A ese nuevo poder no le hacían falta ni dictaduras ni cárceles: le bastaba con el deseo. Las periferias habían sido absorbidas por el centro. Fascismo y antifascismo, izquierda y derecha, progreso y reacción se habían disuelto en un solo lenguaje, el del consumo, que todo lo uniformaba. La Italia popular que él había amado desde Accattone hasta Mamma Roma era ya un mito arqueológico. Los rostros proletarios que un día encarnaron la posibilidad de la pureza estaban siendo deformados por la televisión, la publicidad y el bienestar obligatorio.

Pasolini veía en ello la pérdida del alma, una pérdida infinitamente más desgarradora que cualquier derrota política. El hombre nuevo del desarrollo, esa clase media total, limpia, idéntica a sí misma, era para él una figura apocalíptica. Lo decía con una mezcla de furia y dolor que escandalizaba incluso a sus amigos. No soportaban su nostalgia, ni su tono elegíaco, ni esa convicción de que la modernidad no traía libertad, sino una servidumbre más dulce y absoluta.

En sus artículos tardíos hay un color fúnebre. Todo está escrito a plena luz, sin matices, como si temiera que el lenguaje ya no pudiera sostener la ambigüedad. “Qué país maravilloso era Italia durante el fascismo y justo después”, escribe en su homenaje a Sandro Penna, no por amor al régimen, sino porque entonces, dice, la forma de la vida aún tenía continuidad, un ritmo sagrado, una inocencia visible en los gestos, en los cuerpos, en las calles que terminaban en grandes avenidas. Lo que él llora no es un orden político, sino una forma de lo humano que el desarrollo ha disuelto.

TAREAS —
a: Según el texto sobre Pasolini, ¿en qué lenguaje se habían disuelto fascismo y antifascismo, izquierda y derecha, progreso y reacción?
b: Copia del texto sobre Pasolini el pasaje que va desde "A ese nuevo" hasta "el bienestar obligatorio.".

MATERIAL DE ORIGEN —
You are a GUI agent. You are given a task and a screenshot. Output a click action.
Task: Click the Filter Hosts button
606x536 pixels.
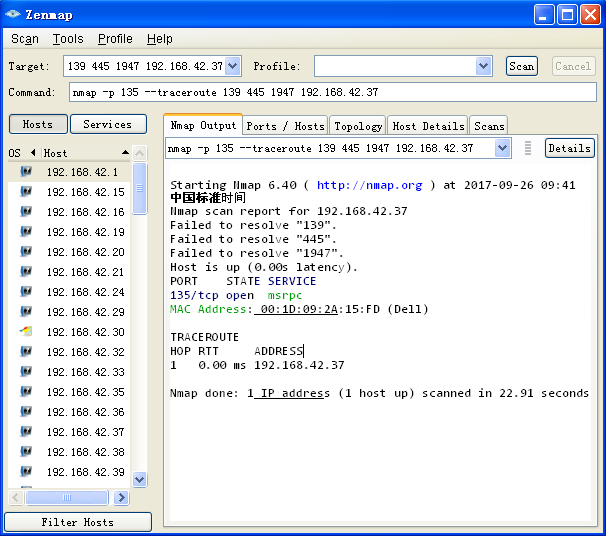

RESULTADOS POR TAREA —
a: En el lenguaje del consumo.

b:
A ese nuevo poder no le hacían falta ni dictaduras ni cárceles: le bastaba con el deseo. Las periferias habían sido absorbidas por el centro. Fascismo y antifascismo, izquierda y derecha, progreso y reacción se habían disuelto en un solo lenguaje, el del consumo, que todo lo uniformaba. La Italia popular que él había amado desde Accattone hasta Mamma Roma era ya un mito arqueológico. Los rostros proletarios que un día encarnaron la posibilidad de la pureza estaban siendo deformados por la televisión, la publicidad y el bienestar obligatorio.